Redis Data Types, Patterns & Persistence

Must KnowRedisCaching
Data TypeCommandsUse Cases
StringGET/SET/INCR/EXPIRECache, counters, rate limiting, session tokens
HashHGET/HSET/HMGETUser profiles, object fields
ListLPUSH/RPUSH/LRANGE/BLPOPMessage queues, activity feeds, recent N items
SetSADD/SMEMBERS/SINTER/SUNIONUnique visitors, tags, social graph
Sorted SetZADD/ZRANGE/ZRANGEBYSCORELeaderboards, rate limiting (sliding window), priority queues
StreamXADD/XREAD/XGROUPEvent sourcing, log aggregation (Kafka-lite)
BitmapSETBIT/GETBIT/BITCOUNTDaily active users (1 bit per user), feature flags
HyperLogLogPFADD/PFCOUNTApproximate unique count (12KB for any cardinality)
import redis, time, json

r = redis.Redis(host='localhost', port=6379, decode_responses=True)

# ── Caching with TTL ───────────────────────────────────────
def get_user(user_id: str) -> dict:
    key = f"user:{user_id}"
    cached = r.get(key)
    if cached:
        return json.loads(cached)
    user = db.query_user(user_id)           # slow DB query
    r.setex(key, 3600, json.dumps(user))    # cache 1 hour
    return user

# ── Distributed Rate Limiting (token bucket) ──────────────
def rate_limit(user_id: str, limit: int = 100, window: int = 60) -> bool:
    key = f"rate:{user_id}"
    pipe = r.pipeline()
    now  = time.time()
    pipe.zremrangebyscore(key, 0, now - window)    # remove old requests
    pipe.zadd(key, {str(now): now})                # add current request
    pipe.zcard(key)                                # count in window
    pipe.expire(key, window)
    _, _, count, _ = pipe.execute()
    return count <= limit

# ── Distributed Lock (SETNX pattern) ──────────────────────
import uuid
def acquire_lock(resource: str, ttl: int = 10) -> str | None:
    lock_id = str(uuid.uuid4())
    acquired = r.set(f"lock:{resource}", lock_id, nx=True, ex=ttl)
    return lock_id if acquired else None

def release_lock(resource: str, lock_id: str) -> bool:
    # Lua script for atomic check-and-delete
    lua = """
    if redis.call("get", KEYS[1]) == ARGV[1] then
        return redis.call("del", KEYS[1])
    else return 0 end"""
    return bool(r.eval(lua, 1, f"lock:{resource}", lock_id))

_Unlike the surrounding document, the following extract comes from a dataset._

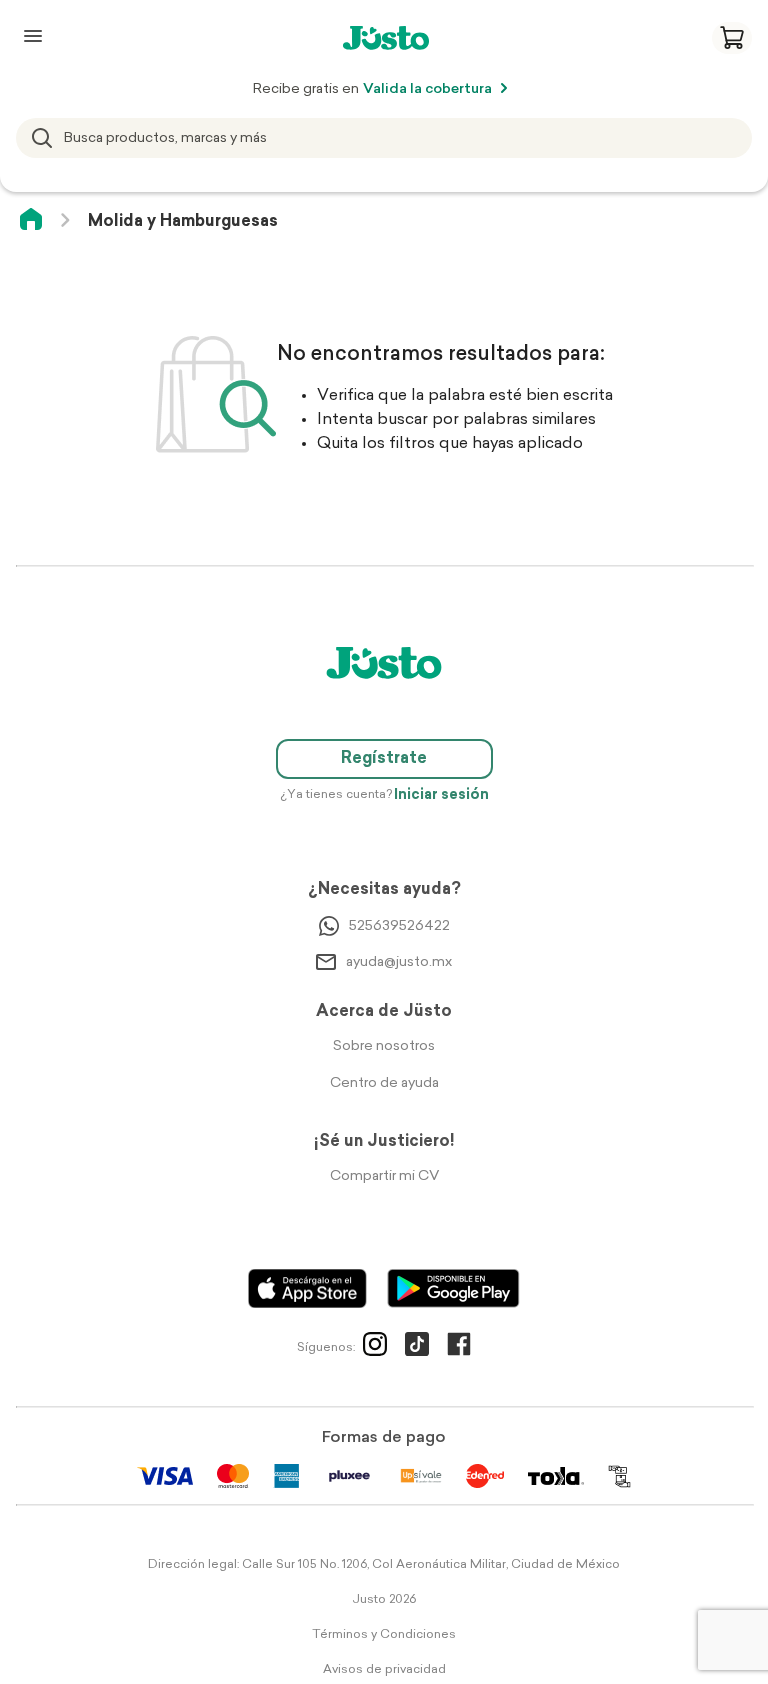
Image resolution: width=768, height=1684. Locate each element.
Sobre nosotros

# ── Leaderboard (Sorted Set) ───────────────────────────────
r.zadd("leaderboard:2024", {"alice": 9500, "bob": 8700, "carol": 9200})
# Top 10
r.zrevrange("leaderboard:2024", 0, 9, withscores=True)
# User rank
r.zrevrank("leaderboard:2024", "alice")  # 0-indexed rank

# ── Pub/Sub ────────────────────────────────────────────────
# Publisher
r.publish("notifications:user:u123", json.dumps({"type": "order_shipped", "order_id": "o456"}))
# Subscriber (blocking)
pubsub = r.pubsub()
pubsub.subscribe("notifications:user:u123")
for message in pubsub.listen():
    if message["type"] == "message":
        print(json.loads(message["data"]))

Redis Persistence Modes

  • RDB (snapshots): Periodic binary dump. Fast restart, compact file. Risk: lose data since last snapshot (typically minutes).
  • AOF (Append Only File): Log every write command. Configurable fsync: always (safe but slow), everysec (1s data loss risk), no (OS decides). Larger file, slower restart but better durability.
  • RDB + AOF: Best of both — use AOF for durability, RDB for fast restart. Redis 7+ uses newer AOF + RDB hybrid format.
  • No persistence: Pure cache — fastest, full data loss on restart. Acceptable when data can be rebuilt from primary store.
Redis Cluster vs Sentinel vs Standalone
Standalone: Single node. Simplest; no HA.
Sentinel: HA setup — 3+ sentinel processes monitor master + replicas. Auto-failover. One shard (no horizontal scale).
Cluster: Horizontal sharding across 3-N master nodes (16384 hash slots). Each master has replicas. Scales writes; some multi-key commands require same slot (use hash tags {user}:*).